**Excerpt to read**.
○ ○ ○ ○
# Extra cyclogest??



## Miki D (Mar 3, 2009)

Hi everyone,

Does anyone know if it's ok/safe to take extra cyclogest pessaries in the 2ww? I'm sure I've read on FF that ladies have taken extra.

I'm just a little worried that I'm having ET 3 days before AF is due. I know the drugs are now controlling my cycle, but on my 3 fresh cycles AF has arrived bang on time, I never make it until OTD.

I may ask my clinic but have a feeling they'll say no as they say no to most other things I've suggested.

Thanks if anyone can help.

Miki x


----------



## MissTC (May 8, 2006)

Morning Miki   

I really wouldn't advise upping your cyclogest dosage without speaking to your clinic first.  I know some members do, but usually at the instruction of their consultant?  Last year when we got BFP and I started spotting I was instructed to up my cyclogest to 3 pessaries per day to increase progesterone, but that was because of the spotting I think.  

Why don't you talk to them again and explain your worries about AF and what has happened in the past?  They may give you something extra such as gestone injections?

Good luck hun and I hope you get your dreams xx


----------



## Miki D (Mar 3, 2009)

Thanks for that MissTC. I think I kind of knew I shouldn't go upping the dose without asking them really. Gestone injections was one of the things I've asked about and was told no...so we'll see   

Thanks hun xx


----------
○ ○ ○ ○
**Data section**.
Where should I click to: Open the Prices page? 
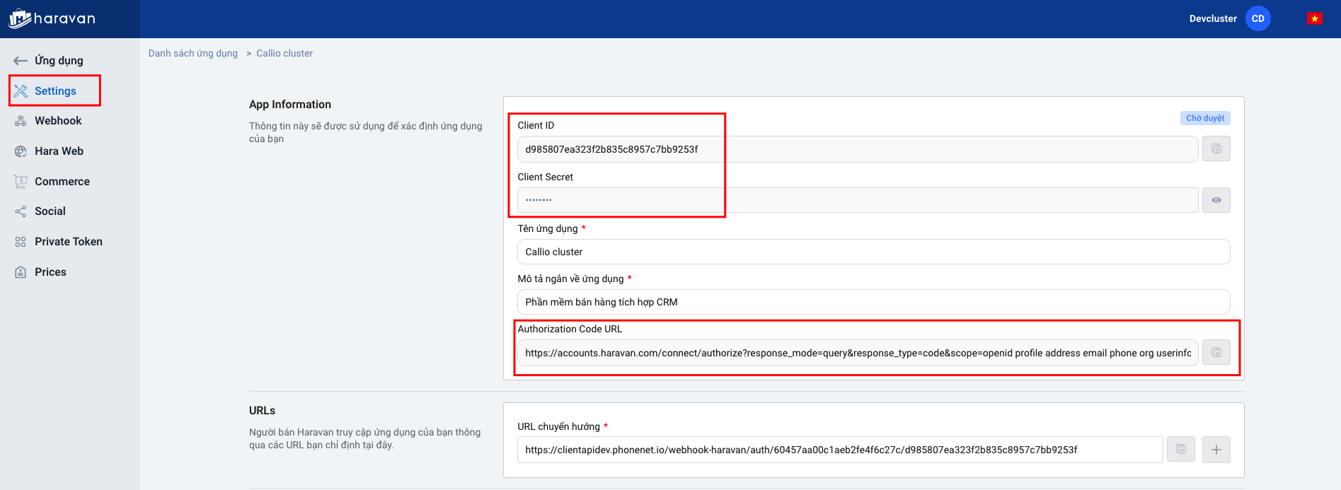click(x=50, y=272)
○ ○ ○ ○
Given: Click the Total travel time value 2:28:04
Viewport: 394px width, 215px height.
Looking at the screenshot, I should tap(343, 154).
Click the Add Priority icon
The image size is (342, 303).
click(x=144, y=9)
○ ○ ○ ○
**Try it**. In the forum thread about extra cyclogest, how many pessaries per day was MissTC told to take when she started spotting?

**Answer below**. Three pessaries per day.